[DOCUMENT EXTRACT]
Start of Block
What Floyd moment do we need to contain gender-based violence scourge?

Mbuyiselo Botha Gender Imbizo
Balloons with an image of Tshegofatso Pule were released into the sky during her funeral service in Meadowlands, Soweto. The writer asks if the brutal rapes and killings of women and children that flood television screens every day not deserving of urgency.
Balloons with an image of Tshegofatso Pule were released into the sky during her funeral service in Meadowlands, Soweto. The writer asks if the brutal rapes and killings of women and children that flood television screens every day not deserving of urgency.
Image: Sebabatso Mosamo/Sunday Times

Anele Mdoda made a very interesting statement. The other day she asked: "I wonder who our George Floyd as South African women will be. A brutal death of one woman where even men will hit the streets and say enough. I am sad that a pregnant woman hanging from a tree is not that moment. Maybe it too needs to be caught on camera."

This statement is loaded with a lot of what is wrong with our country. This statement speaks to society's - particularly men's - inability to come together with women, centre and wholly address the plight of women in relation to gender-based violence.

In addition to this, Mdoda's statement made me think of how desensitised we may be when coming to violence against women and children.

I say this because, how has our country not come to a total standstill after the killing of a pregnant woman? How is this country moving on and still functioning? Like Mdoda said, if this case and the multiple brutal killings have not stirred us enough to bring this country to a standstill, I am scared for women and children in SA. I am worried if anything will ever rile us up enough to act.
End of Block
[GIVEN INFORMATION]
Start of Block
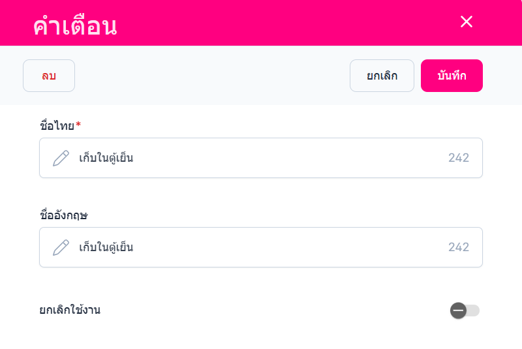Image resolution: width=522 pixels, height=349 pixels.
Task: Click the เก็บในตู้เย็น text in ชื่อไทย field
Action: tap(106, 158)

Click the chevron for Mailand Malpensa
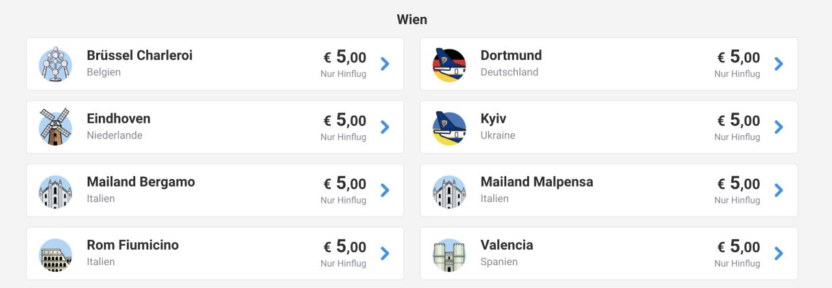(779, 190)
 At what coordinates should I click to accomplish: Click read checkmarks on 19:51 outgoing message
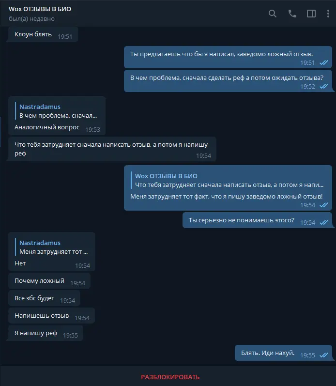324,62
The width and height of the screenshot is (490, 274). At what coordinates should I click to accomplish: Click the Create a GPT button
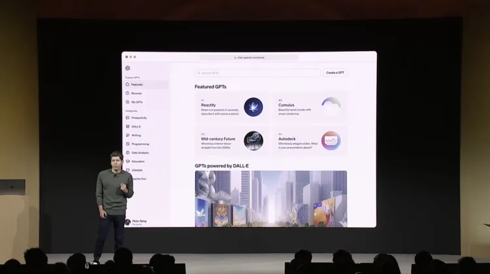coord(335,73)
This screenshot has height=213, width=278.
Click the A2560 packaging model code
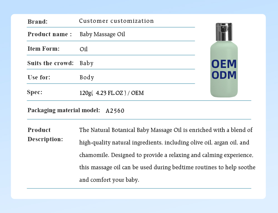coord(115,111)
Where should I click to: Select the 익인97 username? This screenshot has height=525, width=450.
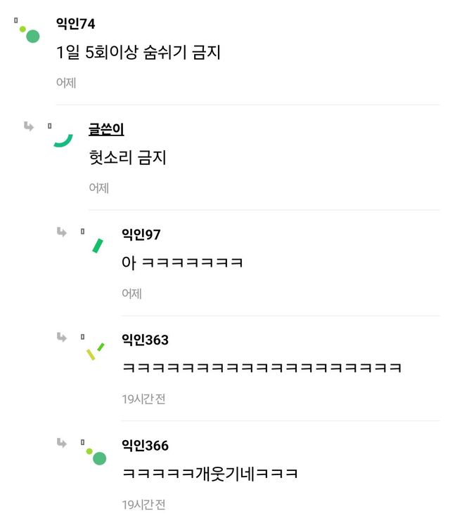coord(141,234)
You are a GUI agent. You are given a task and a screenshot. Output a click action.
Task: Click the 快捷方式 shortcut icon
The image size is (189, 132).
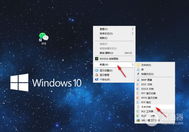[x=138, y=74]
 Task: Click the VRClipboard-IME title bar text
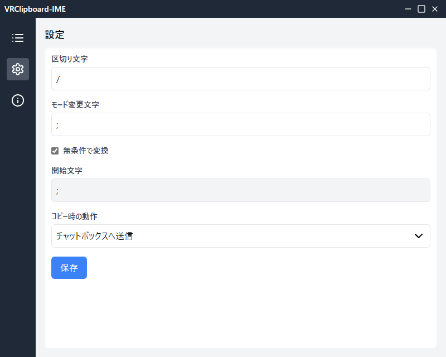point(31,9)
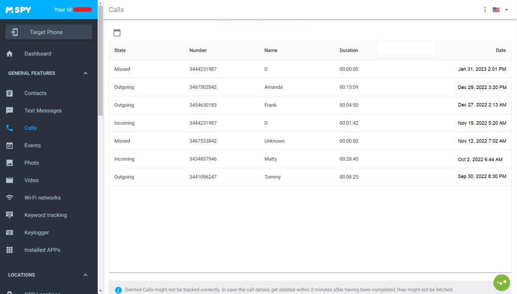
Task: Click the Installed APPs grid icon
Action: (x=9, y=250)
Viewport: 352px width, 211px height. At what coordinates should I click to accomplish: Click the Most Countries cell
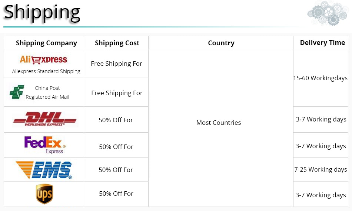pyautogui.click(x=219, y=123)
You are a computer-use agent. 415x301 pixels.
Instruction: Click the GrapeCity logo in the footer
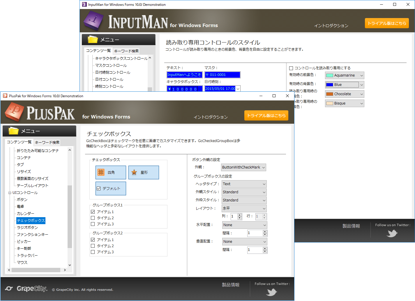[x=26, y=288]
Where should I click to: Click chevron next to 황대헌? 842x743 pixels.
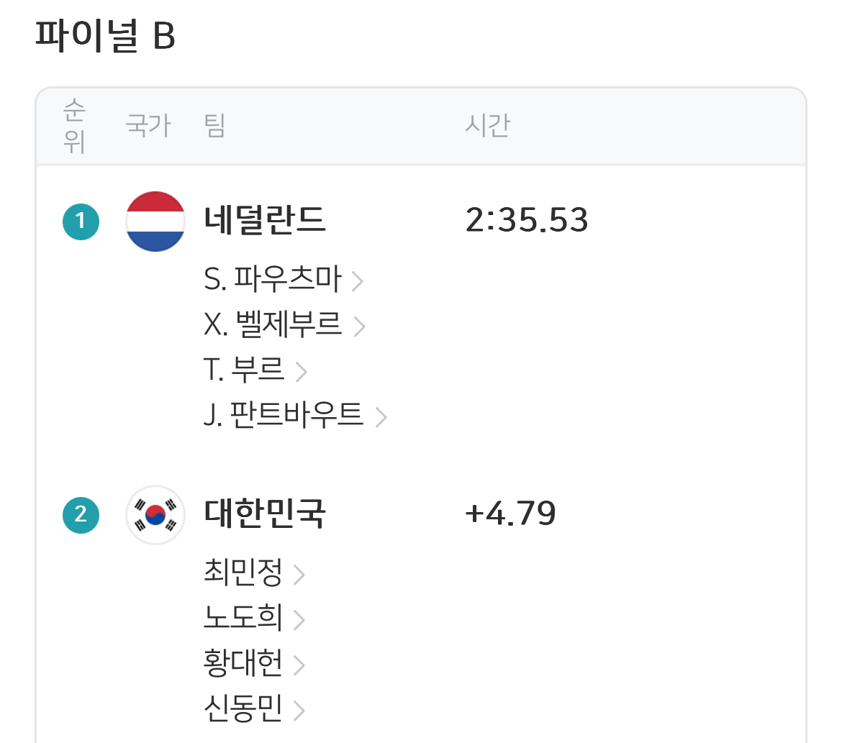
End of Block
[REQUIRED WORK]
1. In the opinion piece on gender-based violence, where was Tshegofatso Pule's funeral service held?
2. Summarize the opinion piece on gender-based violence in two sentences.
3. Pick up the opinion piece on gender-based violence after its final sentence and keep writing it.

[ANSWERS FOR EACH ITEM]
1. Meadowlands, Soweto.

2. Responding to Anele Mdoda's question about who South African women's George Floyd will be, the writer says her statement shows society's, and particularly men's, inability to join women in addressing gender-based violence. The writer also finds the country desensitized, asking how it has not come to a standstill after the killing of a pregnant woman, and worries that nothing will ever rile people up enough to act.

3.
How many more must be raped? How many more must have their lives prematurely ended? Ended even before they even take their very first breath, as in the case of Pule's unborn baby? If the inability of a baby to live even one day without facing violence is not an indictment on us, I do not know what is.

I think in SA we have had enough brutal "moments" akin to that of George Floyd. I think women have protested, spoken, written, and shone the light enough on their plight in this country. Women have exhausted all avenues.

What they have not been met with, is the same vigour and dedication.

As uncomfortable as it is for me to say this, we have had enough "sacrificial lambs" that served to remind us of the brutality women live with in this country. What women need is for the dedication shown to the alcohol bans and implementing the lockdown measures to be shown to their daily, almost lifelong pandemic as well. They need the same level of enthusiasm.

The Covid-19 pandemic has shown us that our government is capable of delivering what it deems as being critical. With the recent horror killings of women - which are not new - I cannot help but think why has our state not responded to gender-based violence in the same manner? Mobilised resources and all sectors of society towards fighting gender-based violence in this way?

Expecting a response as elaborate and as well resourced as the response to the Covid-19 pandemic is not a stretch. Especially in a country that is often dubbed the rape capital of the world.

The femicide experiencedcalls for a state of emergency of some sort, one that rallies action and resources similar to our response to this pandemic. You may think it is drastic to suggest that we need a similar response.

However, is it not urgent and reason enough to call for urgency when a six-month-old baby is raped? Are the brutal rapes and killings of women and children that flood our television screens every day not deserving of urgency?

In a country where a woman is murdered every three hours, is that not enough to necessitate a well-resourced, integrated, multi-sectorial response?

I think we have long had a pandemic - one that disproportionately affects women. But because of the patriarchal status quo of our society, where women are second-class citizens, we have never looked at femicide as a fight that needs an intense, all hands on deck approach.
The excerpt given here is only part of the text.